The idea that Christmas is most important and magical things should happen has always left me with a sense of disquiet. Sure there are parties and times with family but the chasm of spiritual fulfillment on this day is astounding. This is the day in which Christians are supposed to find joy in the acknowledgement of Christ’s birth. So many times I hear people say that they cannot find the Christmas Spirit. This elusive ghost caught in songs and images in art and film seemingly hard to capture and hold is not so ephemeral as you might think.
For those of us who have children Christmas has a deeper connection. Birthday parties are why all these other out croppings of holiday symbols beyond Mary and the Christ child abound.
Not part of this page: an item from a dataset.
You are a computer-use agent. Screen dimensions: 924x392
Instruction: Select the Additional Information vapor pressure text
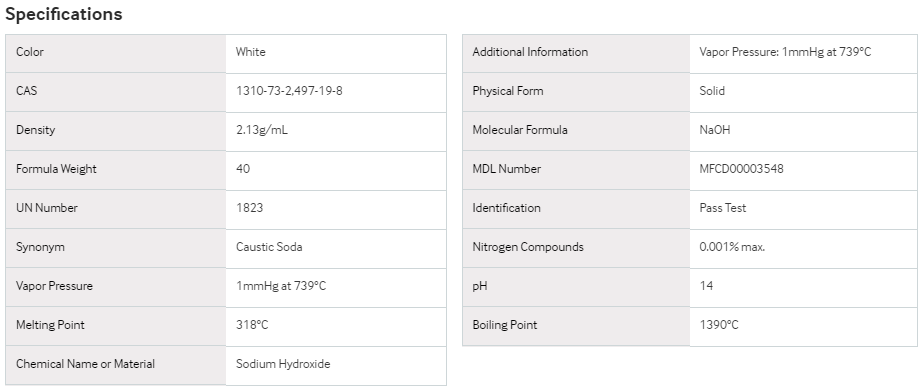[x=785, y=52]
Parents go to extraordinary lengths to celebrate birthdays. And that is what Christmas is, the celebration of a birth of a child. A child whom some call a myth, others a magic mushroom, some deny his existence, some martyr themselves for Him. Christ, be he real or a symbol, exemplifies sacrifice. Parents know this all too well, no matter your religion, when you have a child you sacrifice for it. Women give time and space within their body to nurture and then bring forth life. Fathers give up freedoms and pleasures to be able to provide for the life they helped create. Even parents who are not there, junkies, whores, selfish individuals, or even just genetic donors, still have made contribution to some end. The pain and loss all children bring is off set by the joys they inspire.
So anymore when I think of Christmas I think of Mary. Mary as a woman scorned for her pregnancy as an unwed mother. She is a woman of strength and courage who fled in the night with a young man, Joseph, who was willing to love and care for her and her child. This woman who ultimately watched her child die for his own peaceful teachings humbles me and fills me with courage and awe.
In giving so much and holding no expectation of anything other than the hope that a kindness might one day be returned I wish you all a Mary Christ Mass.